** Material supplied follows **

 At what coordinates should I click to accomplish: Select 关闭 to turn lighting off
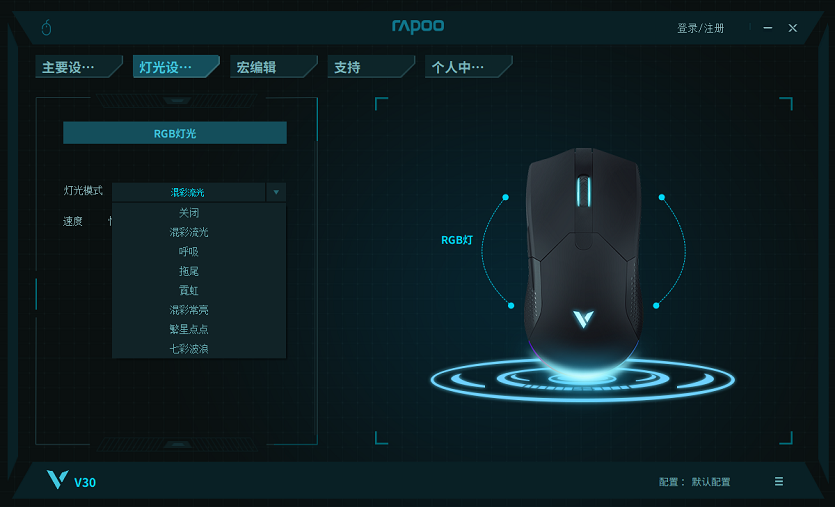[189, 213]
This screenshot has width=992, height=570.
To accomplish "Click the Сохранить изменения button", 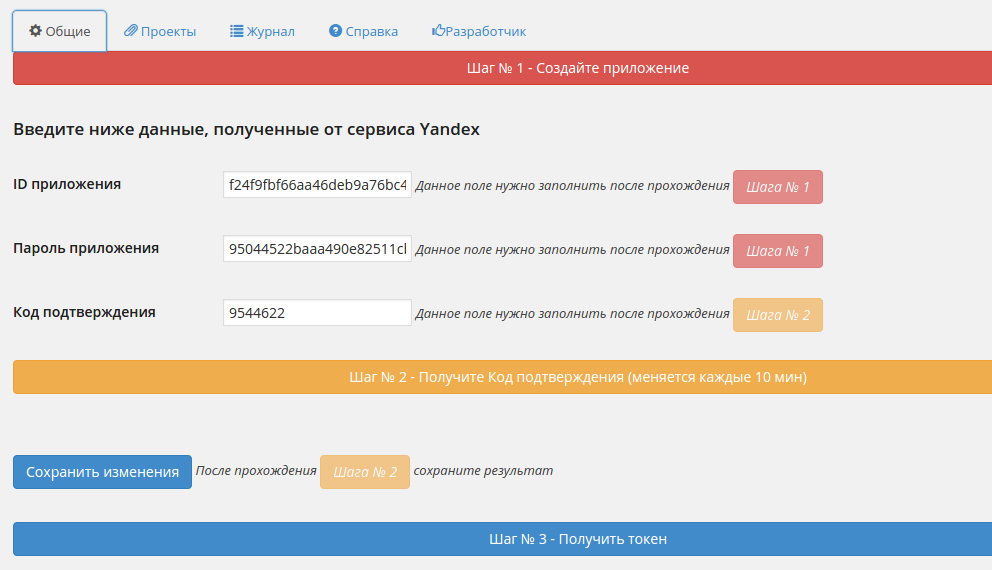I will (102, 472).
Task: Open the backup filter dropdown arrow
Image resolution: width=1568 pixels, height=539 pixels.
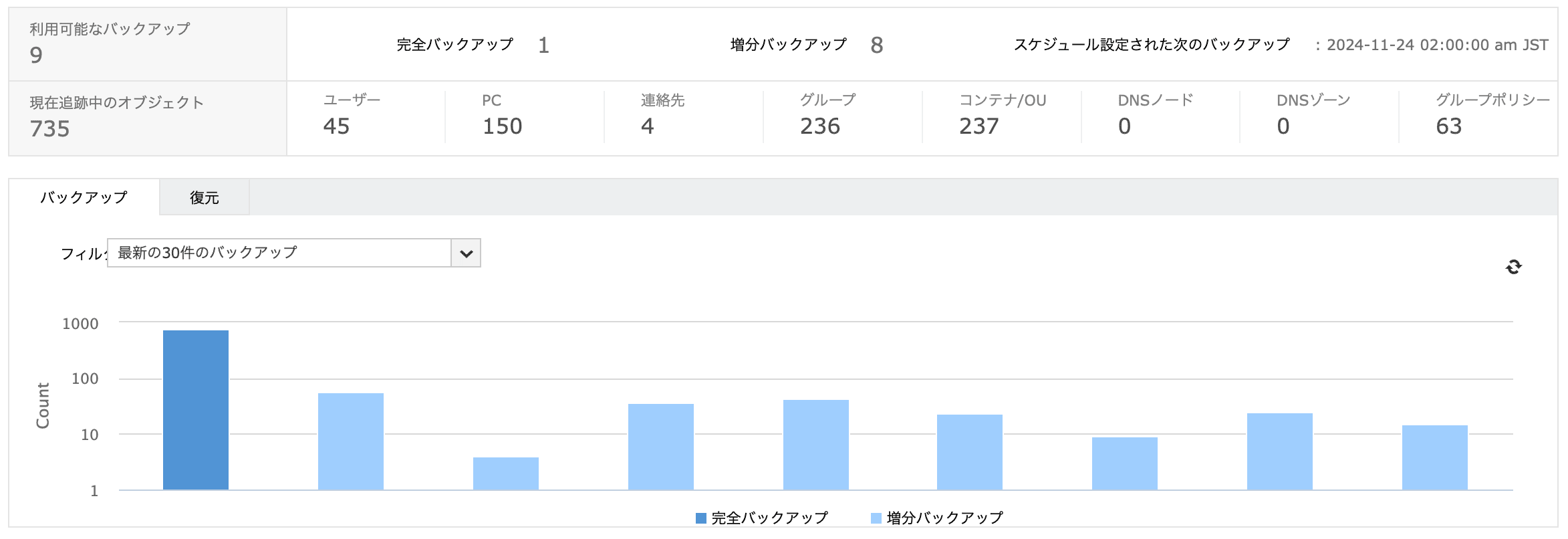Action: pos(466,253)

** End of Material supplied **

▶ [About this exercise]: Retype exactly the lines from the line containing "Image resolution: width=1568" through the end of the entries above, including both ends, and leave every picture out.

▶ [Answer below]:
Image resolution: width=1568 pixels, height=539 pixels.
Action: pos(466,253)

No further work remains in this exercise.